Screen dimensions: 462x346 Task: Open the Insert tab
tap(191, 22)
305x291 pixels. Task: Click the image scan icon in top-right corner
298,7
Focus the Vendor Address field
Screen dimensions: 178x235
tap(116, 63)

◇ ◇ ◇ ◇ ◇ ◇ ◇

- Exercise goal -
Each line of the data above is to be set down exactly.

- Answer to the exercise -
Screen dimensions: 462x346 Task: Open the Insert tab
tap(191, 22)
305x291 pixels. Task: Click the image scan icon in top-right corner
298,7
Focus the Vendor Address field
Screen dimensions: 178x235
tap(116, 63)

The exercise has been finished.